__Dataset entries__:

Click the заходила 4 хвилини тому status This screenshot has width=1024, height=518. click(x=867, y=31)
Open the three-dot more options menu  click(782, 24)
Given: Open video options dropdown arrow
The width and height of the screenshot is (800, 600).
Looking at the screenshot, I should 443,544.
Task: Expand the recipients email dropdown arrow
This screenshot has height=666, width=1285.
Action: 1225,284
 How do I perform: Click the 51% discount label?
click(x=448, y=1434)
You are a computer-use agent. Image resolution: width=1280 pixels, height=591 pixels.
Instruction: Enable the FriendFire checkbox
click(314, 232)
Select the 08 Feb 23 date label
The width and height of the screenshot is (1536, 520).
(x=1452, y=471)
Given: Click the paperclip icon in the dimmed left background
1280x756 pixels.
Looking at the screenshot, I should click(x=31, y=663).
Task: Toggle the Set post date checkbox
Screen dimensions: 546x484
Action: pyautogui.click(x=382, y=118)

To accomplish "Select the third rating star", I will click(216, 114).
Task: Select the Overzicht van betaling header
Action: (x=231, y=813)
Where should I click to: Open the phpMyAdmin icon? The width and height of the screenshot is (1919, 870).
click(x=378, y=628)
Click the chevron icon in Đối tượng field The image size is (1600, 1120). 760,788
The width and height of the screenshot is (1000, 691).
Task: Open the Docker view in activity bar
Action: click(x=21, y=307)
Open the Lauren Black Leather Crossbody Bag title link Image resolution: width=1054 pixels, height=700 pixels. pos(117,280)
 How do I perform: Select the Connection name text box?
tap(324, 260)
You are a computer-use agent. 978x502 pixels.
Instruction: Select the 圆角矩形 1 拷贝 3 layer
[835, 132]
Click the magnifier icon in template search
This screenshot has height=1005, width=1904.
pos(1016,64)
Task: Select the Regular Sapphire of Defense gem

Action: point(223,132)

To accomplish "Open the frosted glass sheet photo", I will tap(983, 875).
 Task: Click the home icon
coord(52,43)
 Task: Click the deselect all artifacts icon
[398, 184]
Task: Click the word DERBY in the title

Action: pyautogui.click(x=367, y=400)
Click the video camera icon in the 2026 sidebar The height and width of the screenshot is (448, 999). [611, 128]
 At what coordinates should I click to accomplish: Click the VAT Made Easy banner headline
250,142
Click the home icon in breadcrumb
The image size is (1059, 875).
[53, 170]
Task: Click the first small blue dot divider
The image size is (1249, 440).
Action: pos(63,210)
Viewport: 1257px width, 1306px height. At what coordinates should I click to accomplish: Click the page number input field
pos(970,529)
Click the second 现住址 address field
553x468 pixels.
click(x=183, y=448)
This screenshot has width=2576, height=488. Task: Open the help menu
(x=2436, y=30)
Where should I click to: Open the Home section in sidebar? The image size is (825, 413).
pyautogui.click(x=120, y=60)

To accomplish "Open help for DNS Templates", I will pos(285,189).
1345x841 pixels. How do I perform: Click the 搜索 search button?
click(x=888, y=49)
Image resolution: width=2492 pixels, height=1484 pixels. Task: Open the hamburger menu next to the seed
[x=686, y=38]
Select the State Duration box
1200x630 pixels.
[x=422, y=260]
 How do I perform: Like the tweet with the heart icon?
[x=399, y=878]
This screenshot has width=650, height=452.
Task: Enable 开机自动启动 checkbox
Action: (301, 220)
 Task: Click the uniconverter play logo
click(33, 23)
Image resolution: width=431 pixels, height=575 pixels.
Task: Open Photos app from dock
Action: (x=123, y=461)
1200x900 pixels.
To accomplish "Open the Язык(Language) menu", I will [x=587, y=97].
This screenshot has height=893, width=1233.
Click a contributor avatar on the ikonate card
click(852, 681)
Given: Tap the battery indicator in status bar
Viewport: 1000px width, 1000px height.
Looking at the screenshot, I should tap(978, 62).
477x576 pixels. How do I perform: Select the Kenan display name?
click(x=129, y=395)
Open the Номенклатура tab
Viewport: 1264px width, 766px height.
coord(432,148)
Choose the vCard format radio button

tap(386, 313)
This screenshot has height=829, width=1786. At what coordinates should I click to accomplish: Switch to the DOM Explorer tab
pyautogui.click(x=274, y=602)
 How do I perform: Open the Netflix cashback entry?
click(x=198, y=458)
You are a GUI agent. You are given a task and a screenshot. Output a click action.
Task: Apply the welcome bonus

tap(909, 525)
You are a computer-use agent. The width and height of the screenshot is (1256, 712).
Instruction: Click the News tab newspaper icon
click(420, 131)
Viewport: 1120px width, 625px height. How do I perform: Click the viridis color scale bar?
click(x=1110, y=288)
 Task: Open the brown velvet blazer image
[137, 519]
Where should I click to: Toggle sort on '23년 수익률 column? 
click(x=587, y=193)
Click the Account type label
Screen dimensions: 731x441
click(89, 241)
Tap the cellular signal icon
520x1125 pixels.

__WORK INSTRUCTION__: All of the data above should be set down again exactly.

__TASK OUTPUT__:
Click the заходила 4 хвилини тому status This screenshot has width=1024, height=518. click(x=867, y=31)
Open the three-dot more options menu  click(782, 24)
Given: Open video options dropdown arrow
The width and height of the screenshot is (800, 600).
Looking at the screenshot, I should 443,544.
Task: Expand the recipients email dropdown arrow
This screenshot has height=666, width=1285.
Action: 1225,284
 How do I perform: Click the 51% discount label?
click(x=448, y=1434)
You are a computer-use agent. Image resolution: width=1280 pixels, height=591 pixels.
Instruction: Enable the FriendFire checkbox
click(314, 232)
Select the 08 Feb 23 date label
The width and height of the screenshot is (1536, 520).
(x=1452, y=471)
Given: Click the paperclip icon in the dimmed left background
1280x756 pixels.
Looking at the screenshot, I should click(x=31, y=663).
Task: Toggle the Set post date checkbox
Screen dimensions: 546x484
Action: pyautogui.click(x=382, y=118)

To accomplish "Select the third rating star", I will click(216, 114).
Task: Select the Overzicht van betaling header
Action: (x=231, y=813)
Where should I click to: Open the phpMyAdmin icon? The width and height of the screenshot is (1919, 870).
click(x=378, y=628)
Click the chevron icon in Đối tượng field The image size is (1600, 1120). 760,788
The width and height of the screenshot is (1000, 691).
Task: Open the Docker view in activity bar
Action: click(x=21, y=307)
Open the Lauren Black Leather Crossbody Bag title link Image resolution: width=1054 pixels, height=700 pixels. pos(117,280)
 How do I perform: Select the Connection name text box?
tap(324, 260)
You are a computer-use agent. 978x502 pixels.
Instruction: Select the 圆角矩形 1 拷贝 3 layer
[835, 132]
Click the magnifier icon in template search
This screenshot has height=1005, width=1904.
pos(1016,64)
Task: Select the Regular Sapphire of Defense gem

Action: point(223,132)

To accomplish "Open the frosted glass sheet photo", I will tap(983, 875).
 Task: Click the home icon
coord(52,43)
 Task: Click the deselect all artifacts icon
[398, 184]
Task: Click the word DERBY in the title

Action: pyautogui.click(x=367, y=400)
Click the video camera icon in the 2026 sidebar The height and width of the screenshot is (448, 999). [611, 128]
 At what coordinates should I click to accomplish: Click the VAT Made Easy banner headline
250,142
Click the home icon in breadcrumb
The image size is (1059, 875).
[53, 170]
Task: Click the first small blue dot divider
The image size is (1249, 440).
Action: pos(63,210)
Viewport: 1257px width, 1306px height. At what coordinates should I click to accomplish: Click the page number input field
pos(970,529)
Click the second 现住址 address field
553x468 pixels.
click(x=183, y=448)
This screenshot has width=2576, height=488. Task: Open the help menu
(x=2436, y=30)
Where should I click to: Open the Home section in sidebar? The image size is (825, 413).
pyautogui.click(x=120, y=60)

To accomplish "Open help for DNS Templates", I will pos(285,189).
1345x841 pixels. How do I perform: Click the 搜索 search button?
click(x=888, y=49)
Image resolution: width=2492 pixels, height=1484 pixels. Task: Open the hamburger menu next to the seed
[x=686, y=38]
Select the State Duration box
1200x630 pixels.
[x=422, y=260]
 How do I perform: Like the tweet with the heart icon?
[x=399, y=878]
This screenshot has width=650, height=452.
Task: Enable 开机自动启动 checkbox
Action: (301, 220)
 Task: Click the uniconverter play logo
click(33, 23)
Image resolution: width=431 pixels, height=575 pixels.
Task: Open Photos app from dock
Action: (x=123, y=461)
1200x900 pixels.
To accomplish "Open the Язык(Language) menu", I will [x=587, y=97].
This screenshot has height=893, width=1233.
Click a contributor avatar on the ikonate card
click(852, 681)
Given: Tap the battery indicator in status bar
Viewport: 1000px width, 1000px height.
Looking at the screenshot, I should tap(978, 62).
477x576 pixels. How do I perform: Select the Kenan display name?
click(x=129, y=395)
Open the Номенклатура tab
Viewport: 1264px width, 766px height.
coord(432,148)
Choose the vCard format radio button

tap(386, 313)
This screenshot has height=829, width=1786. At what coordinates should I click to accomplish: Switch to the DOM Explorer tab
pyautogui.click(x=274, y=602)
 How do I perform: Open the Netflix cashback entry?
click(x=198, y=458)
You are a GUI agent. You are given a task and a screenshot. Output a click action.
Task: Apply the welcome bonus

tap(909, 525)
You are a computer-use agent. The width and height of the screenshot is (1256, 712).
Instruction: Click the News tab newspaper icon
click(420, 131)
Viewport: 1120px width, 625px height. How do I perform: Click the viridis color scale bar?
click(x=1110, y=288)
 Task: Open the brown velvet blazer image
[137, 519]
Where should I click to: Toggle sort on '23년 수익률 column? 
click(x=587, y=193)
Click the Account type label
Screen dimensions: 731x441
click(89, 241)
Tap the cellular signal icon
520x1125 pixels.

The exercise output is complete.